====== Input for this task

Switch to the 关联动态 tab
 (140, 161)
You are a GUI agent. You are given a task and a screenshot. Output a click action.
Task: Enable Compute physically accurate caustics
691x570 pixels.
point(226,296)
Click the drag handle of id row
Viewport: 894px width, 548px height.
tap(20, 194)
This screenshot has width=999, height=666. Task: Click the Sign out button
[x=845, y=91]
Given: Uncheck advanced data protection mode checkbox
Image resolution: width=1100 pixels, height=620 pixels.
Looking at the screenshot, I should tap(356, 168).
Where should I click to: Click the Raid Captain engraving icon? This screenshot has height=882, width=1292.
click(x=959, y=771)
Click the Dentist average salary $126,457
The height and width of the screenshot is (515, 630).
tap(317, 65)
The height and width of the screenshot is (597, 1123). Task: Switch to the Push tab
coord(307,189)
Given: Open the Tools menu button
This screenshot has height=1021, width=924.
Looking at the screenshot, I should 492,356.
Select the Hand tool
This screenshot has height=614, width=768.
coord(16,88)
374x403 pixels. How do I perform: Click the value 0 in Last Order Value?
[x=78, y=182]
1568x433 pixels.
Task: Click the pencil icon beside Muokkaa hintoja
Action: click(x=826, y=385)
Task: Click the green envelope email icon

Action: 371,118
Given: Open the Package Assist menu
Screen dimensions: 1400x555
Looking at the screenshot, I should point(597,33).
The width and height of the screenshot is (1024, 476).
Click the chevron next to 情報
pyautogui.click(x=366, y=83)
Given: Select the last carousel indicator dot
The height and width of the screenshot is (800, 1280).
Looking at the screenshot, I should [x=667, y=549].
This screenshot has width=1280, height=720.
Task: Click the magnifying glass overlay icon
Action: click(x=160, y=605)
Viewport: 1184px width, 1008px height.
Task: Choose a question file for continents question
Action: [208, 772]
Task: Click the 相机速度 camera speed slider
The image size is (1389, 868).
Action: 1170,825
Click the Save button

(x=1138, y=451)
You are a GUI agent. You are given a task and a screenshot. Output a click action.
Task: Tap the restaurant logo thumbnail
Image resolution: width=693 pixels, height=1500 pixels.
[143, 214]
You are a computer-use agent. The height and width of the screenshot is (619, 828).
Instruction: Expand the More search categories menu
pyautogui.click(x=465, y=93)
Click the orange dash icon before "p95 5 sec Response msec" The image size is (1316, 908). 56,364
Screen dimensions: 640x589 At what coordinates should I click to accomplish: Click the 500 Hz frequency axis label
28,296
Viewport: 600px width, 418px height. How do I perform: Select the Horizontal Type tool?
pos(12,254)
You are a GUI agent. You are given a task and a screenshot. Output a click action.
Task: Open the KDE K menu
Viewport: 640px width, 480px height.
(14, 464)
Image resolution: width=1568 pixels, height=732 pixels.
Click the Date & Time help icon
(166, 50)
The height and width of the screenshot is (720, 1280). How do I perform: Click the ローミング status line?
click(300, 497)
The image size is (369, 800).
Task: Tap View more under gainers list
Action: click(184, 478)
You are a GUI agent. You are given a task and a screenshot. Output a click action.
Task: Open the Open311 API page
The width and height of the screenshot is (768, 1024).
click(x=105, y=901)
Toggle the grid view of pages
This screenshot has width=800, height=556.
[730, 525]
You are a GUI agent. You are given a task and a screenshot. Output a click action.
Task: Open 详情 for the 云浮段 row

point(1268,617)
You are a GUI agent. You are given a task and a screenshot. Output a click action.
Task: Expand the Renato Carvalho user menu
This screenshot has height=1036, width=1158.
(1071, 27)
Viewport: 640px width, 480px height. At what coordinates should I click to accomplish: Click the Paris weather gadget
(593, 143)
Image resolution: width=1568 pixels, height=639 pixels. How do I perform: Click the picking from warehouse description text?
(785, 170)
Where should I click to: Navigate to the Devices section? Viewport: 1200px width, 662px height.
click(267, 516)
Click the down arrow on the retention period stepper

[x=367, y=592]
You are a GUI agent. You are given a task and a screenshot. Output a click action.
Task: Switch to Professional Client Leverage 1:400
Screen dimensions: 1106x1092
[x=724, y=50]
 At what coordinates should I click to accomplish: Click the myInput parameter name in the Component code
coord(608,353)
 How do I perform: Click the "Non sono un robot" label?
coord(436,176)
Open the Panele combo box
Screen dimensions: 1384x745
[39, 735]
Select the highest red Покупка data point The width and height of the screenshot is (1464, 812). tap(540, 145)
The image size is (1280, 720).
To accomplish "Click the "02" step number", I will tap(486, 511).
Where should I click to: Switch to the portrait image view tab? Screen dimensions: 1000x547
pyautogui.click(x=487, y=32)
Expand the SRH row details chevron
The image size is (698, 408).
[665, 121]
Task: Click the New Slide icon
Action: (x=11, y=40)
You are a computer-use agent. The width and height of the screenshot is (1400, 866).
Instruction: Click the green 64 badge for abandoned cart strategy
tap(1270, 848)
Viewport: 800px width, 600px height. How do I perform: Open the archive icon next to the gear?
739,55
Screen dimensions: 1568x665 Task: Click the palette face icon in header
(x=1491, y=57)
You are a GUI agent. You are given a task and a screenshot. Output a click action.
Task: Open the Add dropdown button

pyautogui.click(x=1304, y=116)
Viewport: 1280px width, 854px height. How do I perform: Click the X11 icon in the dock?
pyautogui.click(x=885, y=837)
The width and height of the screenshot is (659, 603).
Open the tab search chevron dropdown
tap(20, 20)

============

A complete, exact copy of the entries above is what is wanted.

Switch to the 关联动态 tab
 (140, 161)
You are a GUI agent. You are given a task and a screenshot. Output a click action.
Task: Enable Compute physically accurate caustics
691x570 pixels.
point(226,296)
Click the drag handle of id row
Viewport: 894px width, 548px height.
tap(20, 194)
This screenshot has width=999, height=666. Task: Click the Sign out button
[x=845, y=91]
Given: Uncheck advanced data protection mode checkbox
Image resolution: width=1100 pixels, height=620 pixels.
Looking at the screenshot, I should tap(356, 168).
Where should I click to: Click the Raid Captain engraving icon? This screenshot has height=882, width=1292.
click(x=959, y=771)
Click the Dentist average salary $126,457
The height and width of the screenshot is (515, 630).
tap(317, 65)
The height and width of the screenshot is (597, 1123). Task: Switch to the Push tab
coord(307,189)
Given: Open the Tools menu button
This screenshot has height=1021, width=924.
Looking at the screenshot, I should 492,356.
Select the Hand tool
This screenshot has height=614, width=768.
coord(16,88)
374x403 pixels. How do I perform: Click the value 0 in Last Order Value?
[x=78, y=182]
1568x433 pixels.
Task: Click the pencil icon beside Muokkaa hintoja
Action: click(x=826, y=385)
Task: Click the green envelope email icon

Action: 371,118
Given: Open the Package Assist menu
Screen dimensions: 1400x555
Looking at the screenshot, I should point(597,33).
The width and height of the screenshot is (1024, 476).
Click the chevron next to 情報
pyautogui.click(x=366, y=83)
Given: Select the last carousel indicator dot
The height and width of the screenshot is (800, 1280).
Looking at the screenshot, I should [x=667, y=549].
This screenshot has width=1280, height=720.
Task: Click the magnifying glass overlay icon
Action: click(x=160, y=605)
Viewport: 1184px width, 1008px height.
Task: Choose a question file for continents question
Action: [208, 772]
Task: Click the 相机速度 camera speed slider
The image size is (1389, 868).
Action: 1170,825
Click the Save button

(x=1138, y=451)
You are a GUI agent. You are given a task and a screenshot. Output a click action.
Task: Tap the restaurant logo thumbnail
Image resolution: width=693 pixels, height=1500 pixels.
[143, 214]
You are a computer-use agent. The height and width of the screenshot is (619, 828).
Instruction: Expand the More search categories menu
pyautogui.click(x=465, y=93)
Click the orange dash icon before "p95 5 sec Response msec" The image size is (1316, 908). 56,364
Screen dimensions: 640x589 At what coordinates should I click to accomplish: Click the 500 Hz frequency axis label
28,296
Viewport: 600px width, 418px height. How do I perform: Select the Horizontal Type tool?
pos(12,254)
You are a GUI agent. You are given a task and a screenshot. Output a click action.
Task: Open the KDE K menu
Viewport: 640px width, 480px height.
(14, 464)
Image resolution: width=1568 pixels, height=732 pixels.
Click the Date & Time help icon
(166, 50)
The height and width of the screenshot is (720, 1280). How do I perform: Click the ローミング status line?
click(300, 497)
The image size is (369, 800).
Task: Tap View more under gainers list
Action: click(184, 478)
You are a GUI agent. You are given a task and a screenshot. Output a click action.
Task: Open the Open311 API page
The width and height of the screenshot is (768, 1024).
click(x=105, y=901)
Toggle the grid view of pages
This screenshot has width=800, height=556.
[730, 525]
You are a GUI agent. You are given a task and a screenshot. Output a click action.
Task: Open 详情 for the 云浮段 row

point(1268,617)
You are a GUI agent. You are given a task and a screenshot. Output a click action.
Task: Expand the Renato Carvalho user menu
This screenshot has height=1036, width=1158.
(1071, 27)
Viewport: 640px width, 480px height. At what coordinates should I click to accomplish: Click the Paris weather gadget
(593, 143)
Image resolution: width=1568 pixels, height=639 pixels. How do I perform: Click the picking from warehouse description text?
(785, 170)
Where should I click to: Navigate to the Devices section? Viewport: 1200px width, 662px height.
click(267, 516)
Click the down arrow on the retention period stepper

[x=367, y=592]
You are a GUI agent. You are given a task and a screenshot. Output a click action.
Task: Switch to Professional Client Leverage 1:400
Screen dimensions: 1106x1092
[x=724, y=50]
 At what coordinates should I click to accomplish: Click the myInput parameter name in the Component code
coord(608,353)
 How do I perform: Click the "Non sono un robot" label?
coord(436,176)
Open the Panele combo box
Screen dimensions: 1384x745
[39, 735]
Select the highest red Покупка data point The width and height of the screenshot is (1464, 812). tap(540, 145)
The image size is (1280, 720).
To accomplish "Click the "02" step number", I will tap(486, 511).
Where should I click to: Switch to the portrait image view tab? Screen dimensions: 1000x547
pyautogui.click(x=487, y=32)
Expand the SRH row details chevron
The image size is (698, 408).
[665, 121]
Task: Click the New Slide icon
Action: (x=11, y=40)
You are a computer-use agent. The width and height of the screenshot is (1400, 866).
Instruction: Click the green 64 badge for abandoned cart strategy
tap(1270, 848)
Viewport: 800px width, 600px height. How do I perform: Open the archive icon next to the gear?
739,55
Screen dimensions: 1568x665 Task: Click the palette face icon in header
(x=1491, y=57)
You are a GUI agent. You are given a task and a screenshot. Output a click action.
Task: Open the Add dropdown button

pyautogui.click(x=1304, y=116)
Viewport: 1280px width, 854px height. How do I perform: Click the X11 icon in the dock?
pyautogui.click(x=885, y=837)
The width and height of the screenshot is (659, 603).
Open the tab search chevron dropdown
tap(20, 20)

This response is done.